(DATA EXCERPTS begins)

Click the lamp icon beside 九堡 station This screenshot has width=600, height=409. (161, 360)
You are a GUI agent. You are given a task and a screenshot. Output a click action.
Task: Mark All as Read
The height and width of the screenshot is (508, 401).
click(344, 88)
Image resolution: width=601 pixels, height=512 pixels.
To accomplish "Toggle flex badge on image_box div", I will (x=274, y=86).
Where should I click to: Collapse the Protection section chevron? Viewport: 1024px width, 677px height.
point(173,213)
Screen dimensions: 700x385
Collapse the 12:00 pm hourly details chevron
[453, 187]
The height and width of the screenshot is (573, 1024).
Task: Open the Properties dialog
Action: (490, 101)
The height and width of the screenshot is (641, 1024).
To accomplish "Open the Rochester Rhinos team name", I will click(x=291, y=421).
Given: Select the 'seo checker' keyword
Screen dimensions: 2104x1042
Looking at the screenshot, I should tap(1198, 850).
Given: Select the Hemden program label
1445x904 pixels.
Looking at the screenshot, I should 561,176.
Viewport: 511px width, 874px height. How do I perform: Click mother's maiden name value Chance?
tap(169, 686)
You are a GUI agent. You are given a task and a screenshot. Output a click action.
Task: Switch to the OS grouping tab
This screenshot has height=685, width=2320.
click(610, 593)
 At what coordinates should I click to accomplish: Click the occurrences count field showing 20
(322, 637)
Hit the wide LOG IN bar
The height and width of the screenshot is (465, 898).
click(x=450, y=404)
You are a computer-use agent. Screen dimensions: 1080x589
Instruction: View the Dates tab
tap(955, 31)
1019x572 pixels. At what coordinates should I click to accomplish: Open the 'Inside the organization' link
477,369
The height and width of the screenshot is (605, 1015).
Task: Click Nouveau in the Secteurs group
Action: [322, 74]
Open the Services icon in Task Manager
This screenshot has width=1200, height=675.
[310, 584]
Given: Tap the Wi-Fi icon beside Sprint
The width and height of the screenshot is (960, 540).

(DATA EXCERPTS ends)

• _EXERCISE DIRECTIONS_
Scan the records above for the word "beside" and return every line where it occurs.

• _ANSWER AREA_
Click the lamp icon beside 九堡 station This screenshot has width=600, height=409. (161, 360)
Given: Tap the Wi-Fi icon beside Sprint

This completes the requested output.